Maxime Aillaud met ainsi en évidence tout un dispositif d’écriture qui permet à la langue de Claude Ber de se dresser contre l’inacceptable. C’est une langue qui s’insurge, contre la mort, contre la folie, contre la cruauté humaine. Maxime Aillaud parle de « langue-litanie », de « scansion torrentueuse », de la dimension « carnavalesque » d’une écriture qui énumère tous les outils dont savent se servir les hommes pour se faire souffrir. La poésie de Claude Ber résiste tout autant contre les « impostures du moi », les définitions stables et simplistes de l’individu, au profit d’un « détricotage de l’être », réduisant ce que nous croyons être « identité » en simple « radotage intime ». D’où la nécessité de se méfier des mots, des pluriels généralisants, de l’usage qui est fait de la langue, au profit d’une langue-entre, qui marie les registres de langue, associe les contraires, et joue tout autant de la soustraction que de l’amplification.

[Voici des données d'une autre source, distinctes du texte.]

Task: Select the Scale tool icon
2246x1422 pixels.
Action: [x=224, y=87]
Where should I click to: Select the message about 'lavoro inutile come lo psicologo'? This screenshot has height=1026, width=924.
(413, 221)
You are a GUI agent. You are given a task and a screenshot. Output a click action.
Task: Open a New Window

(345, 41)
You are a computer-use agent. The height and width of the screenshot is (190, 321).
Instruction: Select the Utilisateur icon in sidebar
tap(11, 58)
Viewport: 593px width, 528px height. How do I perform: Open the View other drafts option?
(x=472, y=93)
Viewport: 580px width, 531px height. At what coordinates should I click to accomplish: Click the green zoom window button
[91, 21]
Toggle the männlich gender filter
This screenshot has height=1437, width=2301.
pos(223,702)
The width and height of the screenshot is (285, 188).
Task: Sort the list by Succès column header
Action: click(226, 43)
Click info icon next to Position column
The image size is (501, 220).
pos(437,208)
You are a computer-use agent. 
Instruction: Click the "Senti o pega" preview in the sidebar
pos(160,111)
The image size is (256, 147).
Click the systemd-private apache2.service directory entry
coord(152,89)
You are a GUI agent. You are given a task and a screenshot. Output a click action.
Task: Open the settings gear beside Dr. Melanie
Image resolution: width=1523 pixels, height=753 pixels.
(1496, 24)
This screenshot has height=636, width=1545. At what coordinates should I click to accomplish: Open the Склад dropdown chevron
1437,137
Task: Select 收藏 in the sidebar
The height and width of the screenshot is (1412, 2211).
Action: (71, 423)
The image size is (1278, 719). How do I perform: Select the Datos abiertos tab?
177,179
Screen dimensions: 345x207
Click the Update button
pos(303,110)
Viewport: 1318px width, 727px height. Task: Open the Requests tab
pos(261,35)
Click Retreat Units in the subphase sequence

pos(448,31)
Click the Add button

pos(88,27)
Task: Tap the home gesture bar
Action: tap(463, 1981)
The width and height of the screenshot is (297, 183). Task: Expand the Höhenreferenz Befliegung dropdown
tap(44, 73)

Si la poésie de Claude Ber se fonde sur un « non », elle est donc également, et de façon simultanée, un « oui », une « langue-avec » : avec les morts, avec la mort, – mais aussi avec le corps, célébré avec un appétit tout rabelaisien pour la vie, – et enfin avec le cosmos lui-même, faisant monde avec tout ce qui est, sans qu’il n’y ait plus nécessairement de frontière entre le moi et le monde.
Il y a ainsi, en somme, quelque chose d’héraclitéen dans cette poésie qui refuse de figer les choses et les êtres, qui s’écarte délibérément des représentations traditionnelles, qui pense le moi et le monde en constant mouvement, en embrassant charnellement la vie.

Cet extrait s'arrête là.